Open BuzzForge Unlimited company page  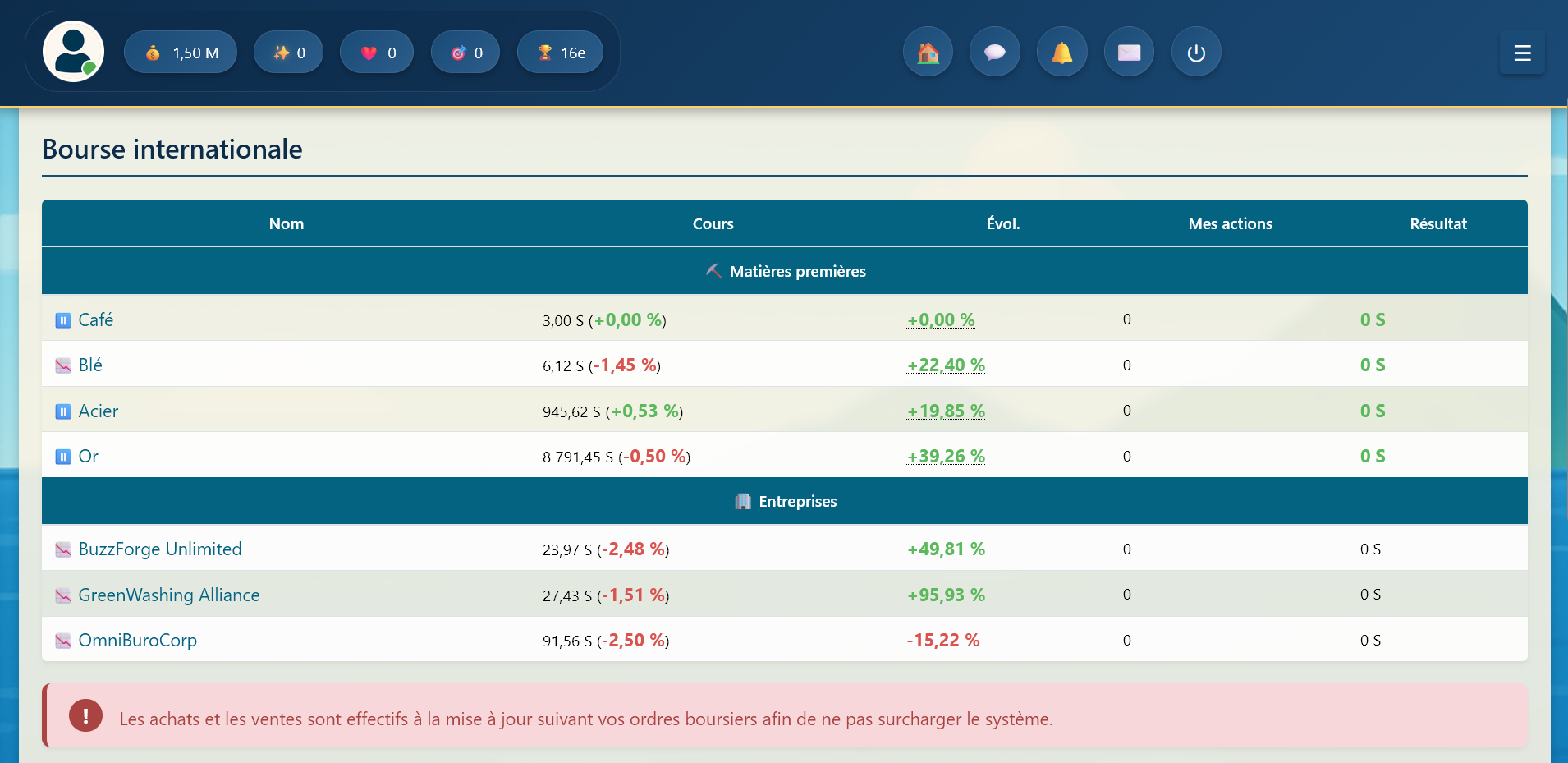(x=160, y=549)
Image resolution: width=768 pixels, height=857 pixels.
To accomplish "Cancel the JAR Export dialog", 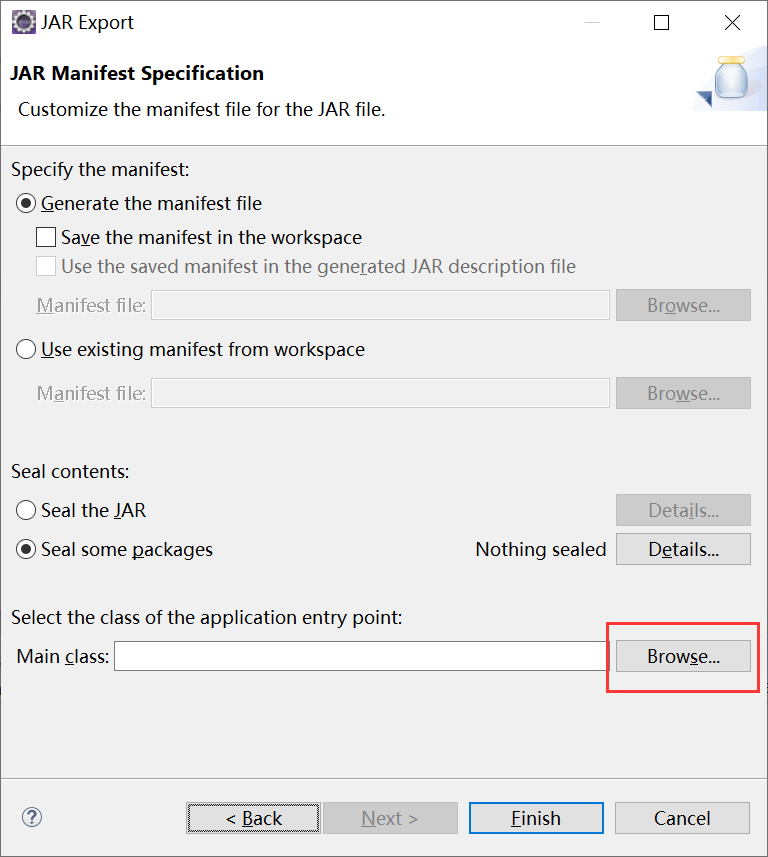I will click(x=682, y=818).
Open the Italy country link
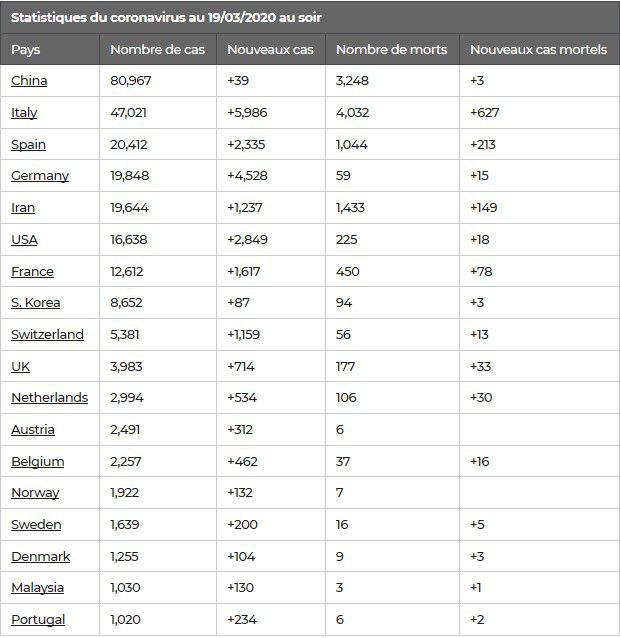 [24, 113]
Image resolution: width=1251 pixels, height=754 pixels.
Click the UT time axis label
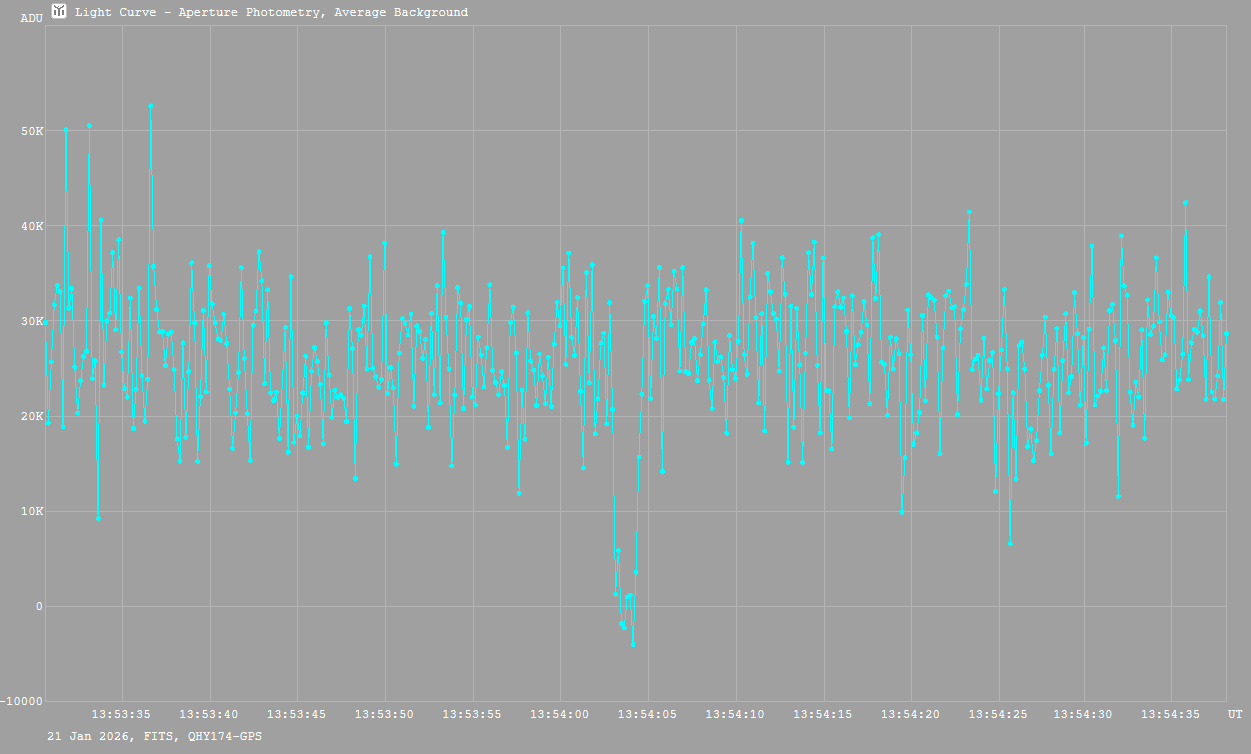[1235, 714]
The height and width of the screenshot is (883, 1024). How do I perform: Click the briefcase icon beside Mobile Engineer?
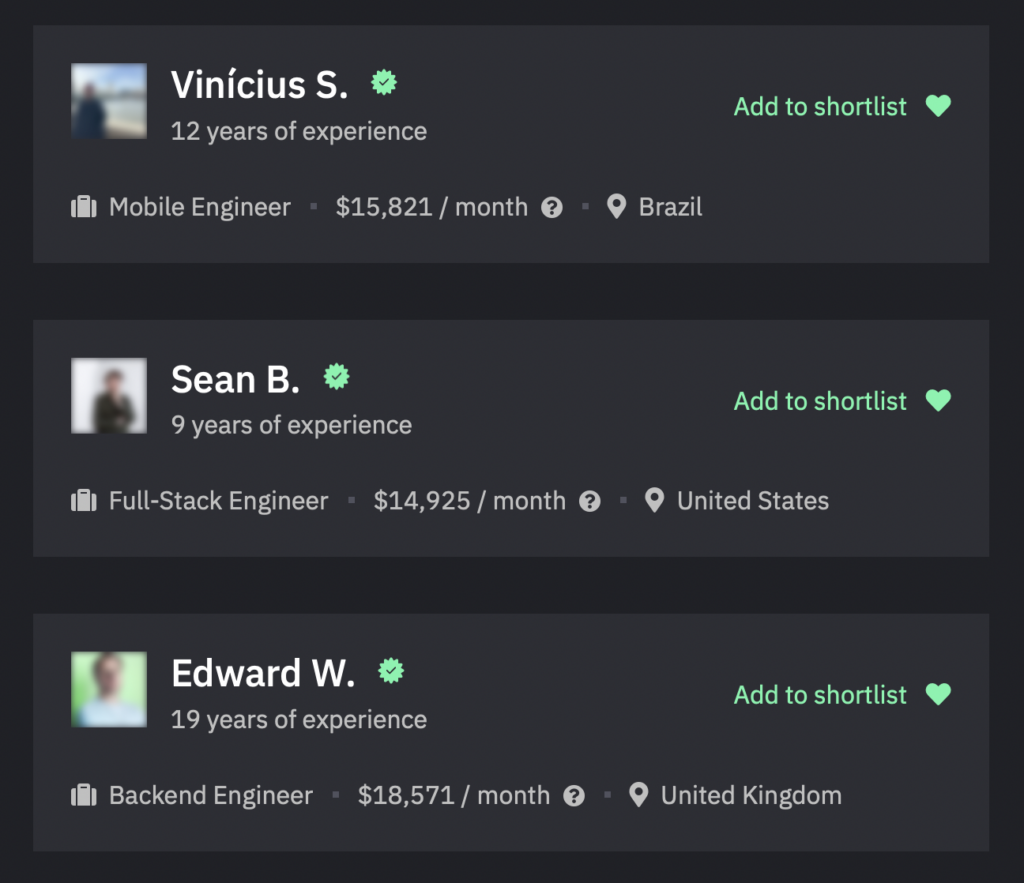point(84,207)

════

Assigned task.
When a line among the entries contains "resolution", pull that line out.

Written answer.
Image resolution: width=768 pixels, height=857 pixels.
Image resolution: width=1251 pixels, height=754 pixels.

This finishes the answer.